The man’s tone has lost some of its anger, and instead sounds more annoyed with his neighbor. Tom decides he’s okay to continue asking questions about the noise complaint without risking harm to his life. The man is cooperative, but also keeps moving around the room, making little gestures with his hands. Tom also notices some fist-sized dents in the wall.
Tom learns that the hand motions and are the man’s way of expressing emotions, and that he does so when he gets upset. When asked why he was upset, the man says, “It’s my ex. She wants to get back together with me, but I’m not ready.” The man starts pacing around the room.

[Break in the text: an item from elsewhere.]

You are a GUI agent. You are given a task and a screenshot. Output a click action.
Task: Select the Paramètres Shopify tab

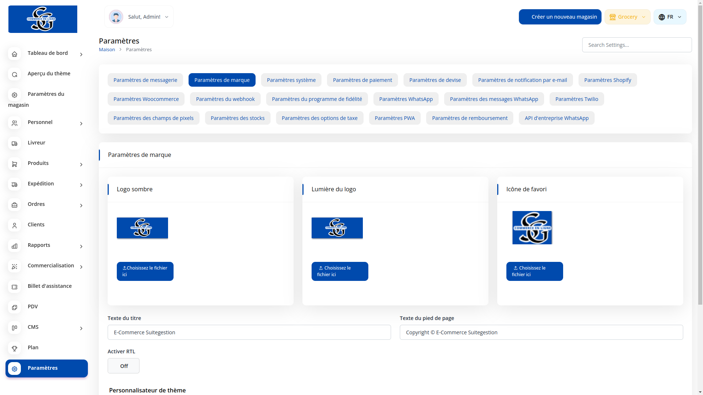[x=607, y=80]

Tom offers to connect him to a counselor, one that can help regulate his emotions. The man agrees, and Tom hands him the phone. As he walks away, the man continues to pace. Tom notices that the man’s movements have slowed down considerably. He stops pacing, and as he vents his frustrations, Tom realizes that the man is no longer upset. The man says that he will call the counselor after work, and hangs up the phone.
The man then says, “Thanks, I’ll be okay now.” Tom says, “No problem,” and leaves the apartment. He returns to the squad car, and tells the dispatcher that everything went well.

Armed with a bit of knowledge and using empathy, this officer was able to de-escalate the situation without causing harm to the special needs individual.